It May Have More to Do With Race Than Age
Since late 2014 tabloids and celebrity gossip sites were abuzz with “are they” or “aren’t they” discussions of whether twenty-five year-old rapper Tyga was dating the then seventeen year-old reality TV star Kylie Jenner. Much of the coverage contains the explicit or implied critique that any relationship between them is inappropriate because of the eight year age difference between them, and the fact that Kylie is below the legal age of sexual consent in the state of California–eighteen years-old–where both live.
Speculation about the two blew up in mid-February, 2015 in a widely covered Twitter feud between Khloé Kardashian, Kylie’s older sister, and Amber Rose, ex-fiancée of Kanye West (now quite famously married to another of Kylie’s older sisters, Kim). But, with no evidence of a sexual relationship, and only photos of the pair together in public to suggest a romantic relationship, it seems there may be more to the tabloid fuss that surrounds the two celebrities. Like, for example, the long-standing taboo against interracial coupling in the US, which exists most strongly for pairings of black men and white women.

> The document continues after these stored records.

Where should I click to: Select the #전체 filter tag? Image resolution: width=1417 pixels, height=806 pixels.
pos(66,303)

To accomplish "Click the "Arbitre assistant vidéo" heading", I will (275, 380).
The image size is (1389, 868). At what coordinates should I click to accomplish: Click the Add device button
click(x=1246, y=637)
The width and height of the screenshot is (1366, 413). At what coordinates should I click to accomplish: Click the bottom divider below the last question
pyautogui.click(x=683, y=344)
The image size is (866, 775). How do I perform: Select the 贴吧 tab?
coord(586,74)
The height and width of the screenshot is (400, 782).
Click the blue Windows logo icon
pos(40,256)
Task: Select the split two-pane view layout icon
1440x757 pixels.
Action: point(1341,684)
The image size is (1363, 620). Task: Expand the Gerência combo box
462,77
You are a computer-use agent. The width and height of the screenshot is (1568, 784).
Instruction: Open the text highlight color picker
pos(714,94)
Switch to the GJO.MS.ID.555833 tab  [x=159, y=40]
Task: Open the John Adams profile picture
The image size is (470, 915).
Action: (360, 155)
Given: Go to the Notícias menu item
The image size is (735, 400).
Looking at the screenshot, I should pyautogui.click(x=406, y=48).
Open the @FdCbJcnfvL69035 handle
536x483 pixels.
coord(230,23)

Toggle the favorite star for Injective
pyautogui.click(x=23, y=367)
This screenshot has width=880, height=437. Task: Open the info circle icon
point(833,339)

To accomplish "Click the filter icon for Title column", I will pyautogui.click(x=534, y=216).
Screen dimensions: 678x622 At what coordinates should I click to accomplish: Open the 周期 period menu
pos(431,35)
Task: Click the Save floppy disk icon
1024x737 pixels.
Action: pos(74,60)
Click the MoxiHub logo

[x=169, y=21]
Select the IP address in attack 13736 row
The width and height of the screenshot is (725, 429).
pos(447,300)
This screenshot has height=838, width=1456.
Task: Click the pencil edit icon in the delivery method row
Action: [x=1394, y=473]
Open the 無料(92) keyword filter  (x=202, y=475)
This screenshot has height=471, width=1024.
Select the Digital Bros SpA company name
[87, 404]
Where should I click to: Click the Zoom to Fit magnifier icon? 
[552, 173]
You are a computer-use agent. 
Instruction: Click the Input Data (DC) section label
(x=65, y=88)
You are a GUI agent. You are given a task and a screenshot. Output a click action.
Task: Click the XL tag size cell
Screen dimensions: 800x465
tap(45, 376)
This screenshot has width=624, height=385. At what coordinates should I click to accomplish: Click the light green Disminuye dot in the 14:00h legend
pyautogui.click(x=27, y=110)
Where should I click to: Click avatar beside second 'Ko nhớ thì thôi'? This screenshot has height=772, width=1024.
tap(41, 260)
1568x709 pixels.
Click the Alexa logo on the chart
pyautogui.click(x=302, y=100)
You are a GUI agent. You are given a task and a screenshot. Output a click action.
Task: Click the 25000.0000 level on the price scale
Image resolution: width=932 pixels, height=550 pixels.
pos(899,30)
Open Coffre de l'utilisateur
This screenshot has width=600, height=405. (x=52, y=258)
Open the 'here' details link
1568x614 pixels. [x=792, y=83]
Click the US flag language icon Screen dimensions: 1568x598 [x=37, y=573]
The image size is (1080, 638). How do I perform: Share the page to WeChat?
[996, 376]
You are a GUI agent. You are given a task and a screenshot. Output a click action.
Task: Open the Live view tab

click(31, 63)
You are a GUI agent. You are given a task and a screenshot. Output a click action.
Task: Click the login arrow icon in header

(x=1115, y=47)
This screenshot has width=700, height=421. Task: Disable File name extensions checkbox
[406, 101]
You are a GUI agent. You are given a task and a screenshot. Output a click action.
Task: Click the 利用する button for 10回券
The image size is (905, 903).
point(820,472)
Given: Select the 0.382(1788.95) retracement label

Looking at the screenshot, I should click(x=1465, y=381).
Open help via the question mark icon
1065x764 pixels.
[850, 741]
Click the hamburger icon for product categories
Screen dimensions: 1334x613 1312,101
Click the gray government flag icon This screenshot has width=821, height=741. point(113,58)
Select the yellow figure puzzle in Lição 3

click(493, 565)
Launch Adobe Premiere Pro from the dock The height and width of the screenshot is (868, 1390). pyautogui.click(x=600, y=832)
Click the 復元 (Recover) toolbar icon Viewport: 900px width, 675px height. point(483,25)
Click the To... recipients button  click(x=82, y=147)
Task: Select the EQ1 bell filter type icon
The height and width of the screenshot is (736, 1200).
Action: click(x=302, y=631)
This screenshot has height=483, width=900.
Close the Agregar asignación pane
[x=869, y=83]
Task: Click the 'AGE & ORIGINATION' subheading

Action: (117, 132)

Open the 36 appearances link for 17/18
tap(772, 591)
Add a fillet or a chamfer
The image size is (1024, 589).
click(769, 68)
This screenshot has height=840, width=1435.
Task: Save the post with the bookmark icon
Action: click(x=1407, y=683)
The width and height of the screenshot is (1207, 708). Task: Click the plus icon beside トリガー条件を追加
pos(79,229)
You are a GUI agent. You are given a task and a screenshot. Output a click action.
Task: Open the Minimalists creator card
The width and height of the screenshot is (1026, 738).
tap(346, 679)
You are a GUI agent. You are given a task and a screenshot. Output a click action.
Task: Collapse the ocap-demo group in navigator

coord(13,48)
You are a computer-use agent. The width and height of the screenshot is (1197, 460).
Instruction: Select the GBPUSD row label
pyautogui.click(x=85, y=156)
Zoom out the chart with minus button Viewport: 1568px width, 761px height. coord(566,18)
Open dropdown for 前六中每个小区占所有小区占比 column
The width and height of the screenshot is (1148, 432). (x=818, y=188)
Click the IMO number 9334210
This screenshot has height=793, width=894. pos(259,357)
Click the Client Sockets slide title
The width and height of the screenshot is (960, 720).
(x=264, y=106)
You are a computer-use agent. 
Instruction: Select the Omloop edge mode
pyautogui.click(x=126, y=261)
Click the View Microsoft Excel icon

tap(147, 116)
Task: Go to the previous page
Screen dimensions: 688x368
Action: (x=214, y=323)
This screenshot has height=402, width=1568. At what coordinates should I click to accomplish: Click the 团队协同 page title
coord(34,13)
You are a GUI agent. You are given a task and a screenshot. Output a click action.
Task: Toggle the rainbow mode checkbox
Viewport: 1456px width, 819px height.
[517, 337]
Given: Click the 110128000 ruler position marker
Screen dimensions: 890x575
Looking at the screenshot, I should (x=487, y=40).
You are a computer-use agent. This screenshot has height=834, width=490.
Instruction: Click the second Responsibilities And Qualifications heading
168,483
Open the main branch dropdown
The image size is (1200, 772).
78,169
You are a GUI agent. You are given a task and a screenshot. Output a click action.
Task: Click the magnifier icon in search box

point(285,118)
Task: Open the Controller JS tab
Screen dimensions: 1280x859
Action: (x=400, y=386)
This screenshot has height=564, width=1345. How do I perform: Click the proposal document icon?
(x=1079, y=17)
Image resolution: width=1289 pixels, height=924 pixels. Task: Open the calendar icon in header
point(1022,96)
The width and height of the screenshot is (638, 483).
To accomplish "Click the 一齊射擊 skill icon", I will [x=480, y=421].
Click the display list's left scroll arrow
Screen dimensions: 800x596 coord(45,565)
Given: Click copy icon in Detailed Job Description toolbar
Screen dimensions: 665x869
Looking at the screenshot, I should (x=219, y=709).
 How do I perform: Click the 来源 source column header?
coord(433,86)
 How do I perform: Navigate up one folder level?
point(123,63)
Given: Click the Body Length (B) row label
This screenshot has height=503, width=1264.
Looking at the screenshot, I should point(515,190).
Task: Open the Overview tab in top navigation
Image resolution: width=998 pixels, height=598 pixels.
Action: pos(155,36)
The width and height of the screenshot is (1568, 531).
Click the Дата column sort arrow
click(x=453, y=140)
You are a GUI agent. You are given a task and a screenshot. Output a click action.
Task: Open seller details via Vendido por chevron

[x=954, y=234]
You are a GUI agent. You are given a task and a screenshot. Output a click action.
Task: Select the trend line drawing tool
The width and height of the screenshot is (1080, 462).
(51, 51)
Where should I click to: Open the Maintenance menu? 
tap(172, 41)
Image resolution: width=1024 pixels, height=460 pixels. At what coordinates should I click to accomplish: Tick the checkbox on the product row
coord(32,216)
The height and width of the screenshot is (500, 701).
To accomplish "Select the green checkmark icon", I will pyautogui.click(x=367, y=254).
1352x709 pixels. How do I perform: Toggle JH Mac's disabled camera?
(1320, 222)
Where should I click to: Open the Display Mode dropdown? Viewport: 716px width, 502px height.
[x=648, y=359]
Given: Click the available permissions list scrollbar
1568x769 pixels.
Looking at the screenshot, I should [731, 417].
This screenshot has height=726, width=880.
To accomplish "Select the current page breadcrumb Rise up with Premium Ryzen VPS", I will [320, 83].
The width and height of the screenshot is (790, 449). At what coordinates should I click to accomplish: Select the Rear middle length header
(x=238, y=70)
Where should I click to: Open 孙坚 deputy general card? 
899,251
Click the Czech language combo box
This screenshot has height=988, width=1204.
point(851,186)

In fact, sociologists and race scholars see this particular taboo as playing a central role in anti-black racism, and recognize that it has been used for centuries to justify oppression and violence against black men. (For a detailed discussion of this, see sociologist Patricia Hill Collins’ landmark book Black Sexual Politics.)
**A WARNING TO READERS THAT THE FOLLOWING INCLUDES DISCUSSION OF RACIST AND SEXUAL VIOLENCE**
After the emancipation of slaves in the US, the stereotype that African and African-descended men were out of control sexual brutes served as an ideological tool for justifying their segregation from whites. This stereotype cast black men as a dangerous threat to US society, and played to a fear of racial miscegenation at the expense of the “purity” of the white race (despite centuries of rape of black women by white men on US soil). The black “brute” or “savage” was commonly depicted in racist cartoon caricatures, and in popular discourse from the mid-1800s through the twentieth century. This is perhaps most famously memorialized in the first ever feature film produced and aired in the US, Birth of a Nation, which depicts a white woman jumping to her death from a cliff as a “black” man–a white man in black face–lasciviously pursues her.
The consequences of this racist logic to black men has long been violent and deadly. Between the Civil War and World War II 4,000 black men were lynched by white mobs in the US. Often, the purported justification for these heinous murders was that the man had made a sexual advance toward a white woman or girl. In many cases, the alleged threat of black masculinity and sexuality was answered with castration, in addition to lynching.
Today, the threat of black masculinity, with its supposed hyper-sexuality, remains a tenet of racism in the US. This has been devastatingly illustrated by police and vigilante killing of unarmed black men and boys, and manifests in more mundane, though none the less destructive, ways. In her book on sexuality and gender in the high school context, Dude, You’re a Fag, sociologist C.J. Pascoe documented how black boys at a California school were routinely reprimanded and disciplined for sexualized behavior that went unpunished, and sometimes was even sanctioned, among white boys.
So, if you find yourself disturbed by the rumored relationship between Kylie Jenner and Tyga, it’s worth reflecting on what about it bothers you. As a culture, we are still very much mired in historical racial stereotypes of black masculinity and sexuality that continue to play out in old and new ways today. Which is to say nothing of the slut-shaming and hectic notions of feminine sexual purity (especially white femininity) that are part of this media storm. That’s another post entirely.